*** Data under study

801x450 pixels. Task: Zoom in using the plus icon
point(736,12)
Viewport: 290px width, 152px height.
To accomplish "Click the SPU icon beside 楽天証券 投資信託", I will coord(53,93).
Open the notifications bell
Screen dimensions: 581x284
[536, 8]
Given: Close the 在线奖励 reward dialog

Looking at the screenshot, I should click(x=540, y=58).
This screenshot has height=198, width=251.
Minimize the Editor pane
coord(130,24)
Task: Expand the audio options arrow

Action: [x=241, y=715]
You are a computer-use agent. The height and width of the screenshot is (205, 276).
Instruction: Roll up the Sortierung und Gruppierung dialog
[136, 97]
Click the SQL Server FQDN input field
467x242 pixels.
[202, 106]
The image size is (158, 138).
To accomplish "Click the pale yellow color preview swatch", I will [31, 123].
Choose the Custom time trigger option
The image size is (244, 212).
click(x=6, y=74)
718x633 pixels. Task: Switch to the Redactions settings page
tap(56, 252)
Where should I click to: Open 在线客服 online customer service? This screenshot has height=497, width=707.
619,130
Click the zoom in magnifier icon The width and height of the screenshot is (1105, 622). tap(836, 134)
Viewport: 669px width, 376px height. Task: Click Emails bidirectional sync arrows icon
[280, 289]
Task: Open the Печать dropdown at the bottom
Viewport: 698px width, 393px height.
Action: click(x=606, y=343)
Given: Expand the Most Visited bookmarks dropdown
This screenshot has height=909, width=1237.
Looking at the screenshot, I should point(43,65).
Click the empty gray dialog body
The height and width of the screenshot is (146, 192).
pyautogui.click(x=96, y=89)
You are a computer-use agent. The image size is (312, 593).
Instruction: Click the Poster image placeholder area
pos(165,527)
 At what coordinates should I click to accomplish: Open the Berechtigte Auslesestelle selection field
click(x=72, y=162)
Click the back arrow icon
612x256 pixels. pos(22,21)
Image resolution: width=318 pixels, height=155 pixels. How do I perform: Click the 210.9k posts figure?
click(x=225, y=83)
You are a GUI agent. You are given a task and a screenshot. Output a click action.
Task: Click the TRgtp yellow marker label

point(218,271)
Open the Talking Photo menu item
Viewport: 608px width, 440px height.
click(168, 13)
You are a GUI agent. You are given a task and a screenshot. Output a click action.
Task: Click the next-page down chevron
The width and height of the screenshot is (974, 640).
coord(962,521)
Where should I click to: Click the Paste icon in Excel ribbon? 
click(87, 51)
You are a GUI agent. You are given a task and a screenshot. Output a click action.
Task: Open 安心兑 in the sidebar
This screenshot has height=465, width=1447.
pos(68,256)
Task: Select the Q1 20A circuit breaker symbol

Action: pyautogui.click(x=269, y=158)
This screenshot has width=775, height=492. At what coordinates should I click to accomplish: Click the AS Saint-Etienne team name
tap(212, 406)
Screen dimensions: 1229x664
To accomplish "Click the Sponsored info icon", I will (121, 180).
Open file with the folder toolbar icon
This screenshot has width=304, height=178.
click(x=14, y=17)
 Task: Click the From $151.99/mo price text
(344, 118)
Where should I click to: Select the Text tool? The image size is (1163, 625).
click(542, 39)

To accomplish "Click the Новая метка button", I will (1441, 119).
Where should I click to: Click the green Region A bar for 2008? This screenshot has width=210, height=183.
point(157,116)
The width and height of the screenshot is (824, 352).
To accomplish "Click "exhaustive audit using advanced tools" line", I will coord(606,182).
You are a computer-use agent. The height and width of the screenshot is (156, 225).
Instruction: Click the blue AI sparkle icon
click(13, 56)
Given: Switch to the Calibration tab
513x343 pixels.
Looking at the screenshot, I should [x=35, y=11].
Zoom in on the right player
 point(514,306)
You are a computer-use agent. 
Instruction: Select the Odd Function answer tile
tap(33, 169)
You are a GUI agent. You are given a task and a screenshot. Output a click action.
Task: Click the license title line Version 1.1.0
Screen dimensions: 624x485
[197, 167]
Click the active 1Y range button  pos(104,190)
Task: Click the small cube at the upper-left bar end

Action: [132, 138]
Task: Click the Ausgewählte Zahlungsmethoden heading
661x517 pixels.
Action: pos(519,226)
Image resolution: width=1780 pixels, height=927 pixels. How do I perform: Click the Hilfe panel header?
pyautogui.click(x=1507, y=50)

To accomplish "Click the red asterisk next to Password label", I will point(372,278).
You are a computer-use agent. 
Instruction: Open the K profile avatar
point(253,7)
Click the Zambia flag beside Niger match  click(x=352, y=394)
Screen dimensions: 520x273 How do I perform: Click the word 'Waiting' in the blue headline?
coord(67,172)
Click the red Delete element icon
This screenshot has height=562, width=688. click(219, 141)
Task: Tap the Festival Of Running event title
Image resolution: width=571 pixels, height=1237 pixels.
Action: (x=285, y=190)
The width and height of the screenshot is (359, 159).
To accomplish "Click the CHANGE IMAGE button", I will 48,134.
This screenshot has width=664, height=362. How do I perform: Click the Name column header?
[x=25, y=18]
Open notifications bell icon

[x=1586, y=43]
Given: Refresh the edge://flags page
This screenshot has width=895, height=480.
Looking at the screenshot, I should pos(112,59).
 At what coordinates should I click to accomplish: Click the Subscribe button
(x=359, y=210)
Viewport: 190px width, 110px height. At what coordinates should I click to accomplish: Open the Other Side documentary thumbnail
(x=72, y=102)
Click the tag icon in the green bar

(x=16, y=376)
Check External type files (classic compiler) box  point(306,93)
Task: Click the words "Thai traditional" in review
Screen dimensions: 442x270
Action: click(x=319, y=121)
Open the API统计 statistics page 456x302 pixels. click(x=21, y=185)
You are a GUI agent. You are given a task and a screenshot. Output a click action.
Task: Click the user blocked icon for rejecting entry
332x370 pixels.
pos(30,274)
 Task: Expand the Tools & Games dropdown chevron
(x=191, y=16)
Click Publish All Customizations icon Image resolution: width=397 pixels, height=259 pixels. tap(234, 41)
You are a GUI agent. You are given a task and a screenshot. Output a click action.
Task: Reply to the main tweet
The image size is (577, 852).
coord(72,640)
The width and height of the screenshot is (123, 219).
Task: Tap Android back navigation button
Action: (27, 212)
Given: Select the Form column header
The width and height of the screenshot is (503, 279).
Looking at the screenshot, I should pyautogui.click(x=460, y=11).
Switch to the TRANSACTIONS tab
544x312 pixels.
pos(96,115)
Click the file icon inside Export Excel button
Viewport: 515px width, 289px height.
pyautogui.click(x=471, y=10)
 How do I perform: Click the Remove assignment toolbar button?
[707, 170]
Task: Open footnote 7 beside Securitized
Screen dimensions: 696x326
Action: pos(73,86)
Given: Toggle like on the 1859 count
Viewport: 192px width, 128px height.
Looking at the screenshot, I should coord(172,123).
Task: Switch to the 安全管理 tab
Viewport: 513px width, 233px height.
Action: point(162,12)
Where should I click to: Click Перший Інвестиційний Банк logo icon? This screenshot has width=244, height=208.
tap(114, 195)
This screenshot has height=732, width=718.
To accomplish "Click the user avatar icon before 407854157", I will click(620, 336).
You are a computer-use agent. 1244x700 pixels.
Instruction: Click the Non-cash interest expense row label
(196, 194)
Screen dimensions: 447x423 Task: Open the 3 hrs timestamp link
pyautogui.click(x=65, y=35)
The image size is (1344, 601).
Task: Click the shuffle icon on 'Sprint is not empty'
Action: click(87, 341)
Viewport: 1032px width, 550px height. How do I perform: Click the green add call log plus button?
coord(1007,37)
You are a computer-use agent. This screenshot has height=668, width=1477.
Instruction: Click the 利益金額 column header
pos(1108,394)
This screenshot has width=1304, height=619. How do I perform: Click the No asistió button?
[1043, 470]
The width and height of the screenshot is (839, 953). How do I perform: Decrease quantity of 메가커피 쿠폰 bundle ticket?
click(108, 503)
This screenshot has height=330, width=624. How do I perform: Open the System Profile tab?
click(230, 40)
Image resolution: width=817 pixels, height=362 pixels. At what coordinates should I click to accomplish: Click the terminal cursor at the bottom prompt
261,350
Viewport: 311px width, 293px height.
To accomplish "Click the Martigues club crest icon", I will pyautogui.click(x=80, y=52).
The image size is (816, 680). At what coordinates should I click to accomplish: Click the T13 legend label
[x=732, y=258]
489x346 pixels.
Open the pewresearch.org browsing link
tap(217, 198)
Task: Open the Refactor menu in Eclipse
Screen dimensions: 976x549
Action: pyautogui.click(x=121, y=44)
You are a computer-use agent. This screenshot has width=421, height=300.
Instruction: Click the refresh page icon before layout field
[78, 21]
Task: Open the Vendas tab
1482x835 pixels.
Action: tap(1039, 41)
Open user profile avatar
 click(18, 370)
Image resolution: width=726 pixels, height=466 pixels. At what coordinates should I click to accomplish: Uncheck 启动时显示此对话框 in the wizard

******

Exercise goal:
Please output exactly the lines between the one holding "Screen dimensions: 520x273" and the one holding "Click the file" in the records above, inclusive, and nothing more.

Answer for this exercise:
Screen dimensions: 520x273 How do I perform: Click the word 'Waiting' in the blue headline?
coord(67,172)
Click the red Delete element icon
This screenshot has height=562, width=688. click(219, 141)
Task: Tap the Festival Of Running event title
Image resolution: width=571 pixels, height=1237 pixels.
Action: (x=285, y=190)
The width and height of the screenshot is (359, 159).
To accomplish "Click the CHANGE IMAGE button", I will 48,134.
This screenshot has width=664, height=362. How do I perform: Click the Name column header?
[x=25, y=18]
Open notifications bell icon

[x=1586, y=43]
Given: Refresh the edge://flags page
This screenshot has width=895, height=480.
Looking at the screenshot, I should pos(112,59).
 At what coordinates should I click to accomplish: Click the Subscribe button
(x=359, y=210)
Viewport: 190px width, 110px height. At what coordinates should I click to accomplish: Open the Other Side documentary thumbnail
(x=72, y=102)
Click the tag icon in the green bar

(x=16, y=376)
Check External type files (classic compiler) box  point(306,93)
Task: Click the words "Thai traditional" in review
Screen dimensions: 442x270
Action: click(x=319, y=121)
Open the API统计 statistics page 456x302 pixels. click(x=21, y=185)
You are a GUI agent. You are given a task and a screenshot. Output a click action.
Task: Click the user blocked icon for rejecting entry
332x370 pixels.
pos(30,274)
 Task: Expand the Tools & Games dropdown chevron
(x=191, y=16)
Click Publish All Customizations icon Image resolution: width=397 pixels, height=259 pixels. tap(234, 41)
You are a GUI agent. You are given a task and a screenshot. Output a click action.
Task: Reply to the main tweet
The image size is (577, 852).
coord(72,640)
The width and height of the screenshot is (123, 219).
Task: Tap Android back navigation button
Action: (27, 212)
Given: Select the Form column header
The width and height of the screenshot is (503, 279).
Looking at the screenshot, I should pyautogui.click(x=460, y=11).
Switch to the TRANSACTIONS tab
544x312 pixels.
pos(96,115)
Click the file icon inside Export Excel button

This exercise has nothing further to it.